> Consegna
Aggiorna il tratto del brano sul Covid-19 che comincia con "Covid-19, la prima" e prosegue fino a "a convivere stabilmente?", mettendo "aziende" al posto di "fabbriche".

> Brano proposto
——————————

Esperienze inedite e destabilizzanti come quella del Covid-19 meritano una rilettura sia personale che comunitaria. In questi giorni è uscito nelle librerie il libro dei sociologi Chiara Giaccardi e Mauro Magatti «Nella fine è l’inizio. In che mondo vivremo». Anche la nostra diocesi ha avviato un ciclo di incontri sul tema della rilettura dell’esperienza vissuta dal titolo «Osservare, accogliere, capire». Per una rielaborazione collettiva dell’esperienza Covid-19. Vi proponiamo i video dei primi quattro incontri tenuti da don Dario Donei, psicologo, psicoterapeuta e, di seguito, la prefazione del libro pubblicata sul sito dell’Osservatore Romano.

Leggere insieme l’esperienza del Covid-9

«Nella fine è l’inizio. In che mondo vivremo», prefazione

Covid-19, la prima pandemia globale: miliardi di persone tappate in casa, fabbriche, uffici, scuole chiuse, ospedali al collasso. Un futuro incerto, tanti cambiamenti necessari, alcuni irreversibili. Un evento eccezionale o uno degli effetti collaterali della società globale coi quali dovremo imparare a convivere stabilmente?

Una domanda che non possiamo eludere, che ci costringe a ripensare il tema della precarietà, della vulnerabilità, della morte non come principi opposti alla stabilità, alla potenza e alla vita ma come dimensioni ugualmente coessenziali del nostro essere viventi. Pascal riconosceva che «gli uomini, non avendo potuto guarire la morte, la miseria, l’ignoranza, hanno risolto, per vivere felici, di non pensarci».

——————————

> Dati forniti
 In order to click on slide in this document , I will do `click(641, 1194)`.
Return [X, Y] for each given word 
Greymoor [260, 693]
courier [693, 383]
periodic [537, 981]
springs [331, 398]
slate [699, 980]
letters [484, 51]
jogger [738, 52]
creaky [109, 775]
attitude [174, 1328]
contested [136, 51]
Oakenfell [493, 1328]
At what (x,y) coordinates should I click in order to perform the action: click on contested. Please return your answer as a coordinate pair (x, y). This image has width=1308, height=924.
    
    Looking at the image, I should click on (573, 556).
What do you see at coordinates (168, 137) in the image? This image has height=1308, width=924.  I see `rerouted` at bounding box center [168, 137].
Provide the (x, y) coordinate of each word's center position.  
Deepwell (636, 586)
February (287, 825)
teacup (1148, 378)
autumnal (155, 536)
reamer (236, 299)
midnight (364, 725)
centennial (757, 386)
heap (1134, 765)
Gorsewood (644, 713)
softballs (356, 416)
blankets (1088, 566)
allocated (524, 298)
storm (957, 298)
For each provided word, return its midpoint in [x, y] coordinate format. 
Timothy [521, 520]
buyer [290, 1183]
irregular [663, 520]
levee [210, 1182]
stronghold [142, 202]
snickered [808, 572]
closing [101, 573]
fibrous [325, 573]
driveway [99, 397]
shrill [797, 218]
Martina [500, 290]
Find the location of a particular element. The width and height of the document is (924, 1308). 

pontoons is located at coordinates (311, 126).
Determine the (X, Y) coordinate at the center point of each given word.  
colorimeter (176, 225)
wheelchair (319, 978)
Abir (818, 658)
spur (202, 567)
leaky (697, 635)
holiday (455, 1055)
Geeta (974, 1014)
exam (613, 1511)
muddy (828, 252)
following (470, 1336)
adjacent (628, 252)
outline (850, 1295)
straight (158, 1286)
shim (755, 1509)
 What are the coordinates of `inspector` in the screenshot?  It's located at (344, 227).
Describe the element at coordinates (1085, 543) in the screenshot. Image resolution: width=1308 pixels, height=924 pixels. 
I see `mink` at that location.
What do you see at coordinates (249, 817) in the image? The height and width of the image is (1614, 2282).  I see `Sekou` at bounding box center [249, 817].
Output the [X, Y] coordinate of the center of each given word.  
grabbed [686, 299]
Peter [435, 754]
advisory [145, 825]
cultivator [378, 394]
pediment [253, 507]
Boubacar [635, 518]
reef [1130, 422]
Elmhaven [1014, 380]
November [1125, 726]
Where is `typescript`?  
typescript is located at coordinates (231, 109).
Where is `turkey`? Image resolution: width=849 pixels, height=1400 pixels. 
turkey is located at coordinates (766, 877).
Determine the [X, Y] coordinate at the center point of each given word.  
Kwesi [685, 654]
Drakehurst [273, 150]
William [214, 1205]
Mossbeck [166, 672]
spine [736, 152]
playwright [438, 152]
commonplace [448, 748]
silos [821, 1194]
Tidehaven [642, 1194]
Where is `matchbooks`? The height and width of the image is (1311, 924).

——————————

> Esercizio svolto
Covid-19, la prima pandemia globale: miliardi di persone tappate in casa, aziende, uffici, scuole chiuse, ospedali al collasso. Un futuro incerto, tanti cambiamenti necessari, alcuni irreversibili. Un evento eccezionale o uno degli effetti collaterali della società globale coi quali dovremo imparare a convivere stabilmente?